◆ TRY IT ◆
Search the entries below for the word "computer" and copy every line where it appears.

Stored data entries:
---------------

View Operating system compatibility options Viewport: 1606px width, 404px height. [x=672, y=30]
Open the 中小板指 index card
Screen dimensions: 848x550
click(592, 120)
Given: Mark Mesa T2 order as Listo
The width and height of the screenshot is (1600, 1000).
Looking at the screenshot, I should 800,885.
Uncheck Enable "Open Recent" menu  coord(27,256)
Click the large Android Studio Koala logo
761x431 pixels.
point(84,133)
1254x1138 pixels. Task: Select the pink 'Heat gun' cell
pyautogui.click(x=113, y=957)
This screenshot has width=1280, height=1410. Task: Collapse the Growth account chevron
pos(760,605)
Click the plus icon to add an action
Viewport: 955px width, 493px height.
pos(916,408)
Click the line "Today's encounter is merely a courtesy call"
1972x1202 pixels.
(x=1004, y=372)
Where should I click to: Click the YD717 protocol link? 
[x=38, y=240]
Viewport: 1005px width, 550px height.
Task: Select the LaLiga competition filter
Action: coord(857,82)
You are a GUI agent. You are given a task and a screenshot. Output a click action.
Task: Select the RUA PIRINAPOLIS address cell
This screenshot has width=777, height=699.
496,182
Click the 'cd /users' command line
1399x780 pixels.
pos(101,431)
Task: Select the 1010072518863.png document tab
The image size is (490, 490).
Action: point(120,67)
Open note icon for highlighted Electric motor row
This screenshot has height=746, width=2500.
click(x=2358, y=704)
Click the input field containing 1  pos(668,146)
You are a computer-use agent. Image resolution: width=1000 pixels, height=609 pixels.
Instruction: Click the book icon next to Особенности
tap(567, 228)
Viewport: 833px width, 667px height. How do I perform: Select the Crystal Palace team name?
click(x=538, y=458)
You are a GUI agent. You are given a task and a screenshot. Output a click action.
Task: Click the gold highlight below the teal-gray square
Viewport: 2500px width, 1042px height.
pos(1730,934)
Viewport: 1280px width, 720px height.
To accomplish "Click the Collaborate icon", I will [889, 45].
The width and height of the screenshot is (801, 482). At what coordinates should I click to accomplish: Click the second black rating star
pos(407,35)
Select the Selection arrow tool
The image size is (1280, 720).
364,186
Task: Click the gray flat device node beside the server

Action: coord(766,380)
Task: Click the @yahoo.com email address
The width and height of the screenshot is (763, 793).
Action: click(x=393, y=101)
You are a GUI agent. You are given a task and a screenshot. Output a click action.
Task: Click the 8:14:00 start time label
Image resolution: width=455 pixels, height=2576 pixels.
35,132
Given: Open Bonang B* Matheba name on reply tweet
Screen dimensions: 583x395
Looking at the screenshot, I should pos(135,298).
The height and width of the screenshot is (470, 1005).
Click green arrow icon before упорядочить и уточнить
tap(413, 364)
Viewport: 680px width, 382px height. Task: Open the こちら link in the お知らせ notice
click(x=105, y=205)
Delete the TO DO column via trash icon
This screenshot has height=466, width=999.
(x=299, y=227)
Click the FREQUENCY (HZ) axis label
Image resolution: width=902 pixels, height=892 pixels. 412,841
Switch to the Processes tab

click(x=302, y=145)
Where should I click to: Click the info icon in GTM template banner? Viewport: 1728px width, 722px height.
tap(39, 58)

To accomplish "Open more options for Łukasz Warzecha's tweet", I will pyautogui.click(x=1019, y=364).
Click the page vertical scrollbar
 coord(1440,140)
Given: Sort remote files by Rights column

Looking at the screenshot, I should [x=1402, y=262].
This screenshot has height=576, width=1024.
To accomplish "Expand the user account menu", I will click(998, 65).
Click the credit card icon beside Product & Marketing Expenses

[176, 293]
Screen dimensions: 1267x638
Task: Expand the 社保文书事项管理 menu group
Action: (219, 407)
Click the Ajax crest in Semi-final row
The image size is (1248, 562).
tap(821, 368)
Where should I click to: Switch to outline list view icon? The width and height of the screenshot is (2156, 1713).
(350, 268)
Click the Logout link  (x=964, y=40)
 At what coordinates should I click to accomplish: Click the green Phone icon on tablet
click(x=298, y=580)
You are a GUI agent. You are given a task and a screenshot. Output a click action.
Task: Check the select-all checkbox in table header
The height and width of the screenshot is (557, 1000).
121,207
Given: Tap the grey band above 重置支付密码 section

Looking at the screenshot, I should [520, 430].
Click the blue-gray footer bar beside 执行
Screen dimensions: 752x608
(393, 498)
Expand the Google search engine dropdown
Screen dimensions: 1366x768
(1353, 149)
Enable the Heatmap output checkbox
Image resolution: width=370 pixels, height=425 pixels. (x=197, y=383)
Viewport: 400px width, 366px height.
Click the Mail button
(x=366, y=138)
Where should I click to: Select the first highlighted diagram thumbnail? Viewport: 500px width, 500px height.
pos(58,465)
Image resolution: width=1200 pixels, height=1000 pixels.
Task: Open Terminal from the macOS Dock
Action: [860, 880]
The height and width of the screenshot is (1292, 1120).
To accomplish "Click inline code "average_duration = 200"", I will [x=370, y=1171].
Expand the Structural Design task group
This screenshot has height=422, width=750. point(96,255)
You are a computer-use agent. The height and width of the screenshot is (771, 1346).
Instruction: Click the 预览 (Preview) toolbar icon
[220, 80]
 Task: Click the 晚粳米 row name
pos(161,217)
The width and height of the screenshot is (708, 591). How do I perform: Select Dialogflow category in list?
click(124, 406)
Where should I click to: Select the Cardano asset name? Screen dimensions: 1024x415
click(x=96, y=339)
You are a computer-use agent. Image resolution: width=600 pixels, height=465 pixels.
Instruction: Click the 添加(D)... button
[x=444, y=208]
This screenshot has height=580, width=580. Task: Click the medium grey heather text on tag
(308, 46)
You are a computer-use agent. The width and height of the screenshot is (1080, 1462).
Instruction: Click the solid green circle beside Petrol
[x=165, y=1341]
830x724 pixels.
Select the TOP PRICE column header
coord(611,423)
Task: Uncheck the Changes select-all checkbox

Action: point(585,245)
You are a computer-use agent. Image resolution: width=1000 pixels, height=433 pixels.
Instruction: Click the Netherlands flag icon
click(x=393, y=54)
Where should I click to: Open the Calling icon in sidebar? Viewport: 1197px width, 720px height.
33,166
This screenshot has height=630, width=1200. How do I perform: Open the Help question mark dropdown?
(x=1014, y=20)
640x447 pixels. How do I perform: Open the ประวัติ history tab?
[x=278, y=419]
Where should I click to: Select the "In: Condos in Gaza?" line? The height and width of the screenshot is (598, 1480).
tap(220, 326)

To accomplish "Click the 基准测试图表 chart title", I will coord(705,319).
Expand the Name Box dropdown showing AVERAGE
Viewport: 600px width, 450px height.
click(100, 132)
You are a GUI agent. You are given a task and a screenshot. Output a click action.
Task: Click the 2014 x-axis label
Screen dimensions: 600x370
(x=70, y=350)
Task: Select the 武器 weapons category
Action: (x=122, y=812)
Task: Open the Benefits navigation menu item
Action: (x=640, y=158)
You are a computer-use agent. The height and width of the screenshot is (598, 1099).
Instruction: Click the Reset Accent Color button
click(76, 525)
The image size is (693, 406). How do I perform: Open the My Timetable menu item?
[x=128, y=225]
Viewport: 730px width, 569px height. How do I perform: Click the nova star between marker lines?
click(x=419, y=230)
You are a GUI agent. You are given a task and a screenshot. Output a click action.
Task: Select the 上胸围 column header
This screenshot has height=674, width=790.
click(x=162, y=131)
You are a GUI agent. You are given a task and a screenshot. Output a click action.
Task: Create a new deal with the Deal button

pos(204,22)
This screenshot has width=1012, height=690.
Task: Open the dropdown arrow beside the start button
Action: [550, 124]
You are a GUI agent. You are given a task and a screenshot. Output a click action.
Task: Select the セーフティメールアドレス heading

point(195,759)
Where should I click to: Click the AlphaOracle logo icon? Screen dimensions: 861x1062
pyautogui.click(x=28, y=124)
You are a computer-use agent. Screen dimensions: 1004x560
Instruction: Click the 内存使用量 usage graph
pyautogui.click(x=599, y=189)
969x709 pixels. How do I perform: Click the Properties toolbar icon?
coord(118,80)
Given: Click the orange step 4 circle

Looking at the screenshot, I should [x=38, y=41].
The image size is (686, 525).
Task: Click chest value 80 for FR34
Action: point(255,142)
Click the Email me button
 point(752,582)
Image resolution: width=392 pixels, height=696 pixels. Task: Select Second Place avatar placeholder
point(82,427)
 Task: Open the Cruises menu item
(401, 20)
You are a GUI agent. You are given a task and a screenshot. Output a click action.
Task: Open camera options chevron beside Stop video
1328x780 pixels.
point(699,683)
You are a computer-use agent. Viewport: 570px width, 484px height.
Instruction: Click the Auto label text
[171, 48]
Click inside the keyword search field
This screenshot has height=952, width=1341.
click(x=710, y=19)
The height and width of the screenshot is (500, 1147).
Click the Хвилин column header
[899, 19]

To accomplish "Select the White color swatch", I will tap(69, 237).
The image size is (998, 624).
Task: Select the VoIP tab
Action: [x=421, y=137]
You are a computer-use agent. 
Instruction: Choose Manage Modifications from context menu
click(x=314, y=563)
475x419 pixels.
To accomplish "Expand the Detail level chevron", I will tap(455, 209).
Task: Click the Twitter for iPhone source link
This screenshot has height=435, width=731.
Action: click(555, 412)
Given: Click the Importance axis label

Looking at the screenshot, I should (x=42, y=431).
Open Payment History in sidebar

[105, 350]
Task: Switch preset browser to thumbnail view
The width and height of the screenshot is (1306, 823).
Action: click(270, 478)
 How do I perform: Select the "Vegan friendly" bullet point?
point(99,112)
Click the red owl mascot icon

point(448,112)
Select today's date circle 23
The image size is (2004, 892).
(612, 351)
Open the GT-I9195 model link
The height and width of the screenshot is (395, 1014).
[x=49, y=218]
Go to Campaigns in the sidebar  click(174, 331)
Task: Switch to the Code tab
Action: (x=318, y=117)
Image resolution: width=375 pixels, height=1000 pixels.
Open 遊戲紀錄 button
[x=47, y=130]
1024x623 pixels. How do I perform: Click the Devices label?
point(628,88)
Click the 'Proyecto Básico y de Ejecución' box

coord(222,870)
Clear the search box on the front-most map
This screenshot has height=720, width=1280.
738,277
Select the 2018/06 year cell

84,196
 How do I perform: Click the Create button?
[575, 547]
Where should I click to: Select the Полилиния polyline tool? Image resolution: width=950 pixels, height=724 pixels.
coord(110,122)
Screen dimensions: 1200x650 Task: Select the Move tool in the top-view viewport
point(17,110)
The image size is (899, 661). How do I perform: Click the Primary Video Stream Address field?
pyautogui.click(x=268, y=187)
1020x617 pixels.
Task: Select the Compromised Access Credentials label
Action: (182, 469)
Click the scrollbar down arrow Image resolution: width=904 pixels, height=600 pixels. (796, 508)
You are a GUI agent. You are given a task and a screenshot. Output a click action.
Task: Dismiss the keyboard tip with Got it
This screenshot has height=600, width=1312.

---------------

◆ SOLUTION FOR THIS EXERCISE ◆
You are a computer-use agent. Image resolution: width=1000 pixels, height=609 pixels.
You are a computer-use agent. The height and width of the screenshot is (771, 1346).
You are a computer-use agent. Image resolution: width=600 pixels, height=465 pixels.
You are a computer-use agent. The width and height of the screenshot is (1080, 1462).
You are a computer-use agent. Image resolution: width=1000 pixels, height=433 pixels.
You are a computer-use agent. The height and width of the screenshot is (598, 1099).
You are a computer-use agent. Screen dimensions: 1004x560
You are a computer-use agent. Viewport: 570px width, 484px height.
You are a computer-use agent. 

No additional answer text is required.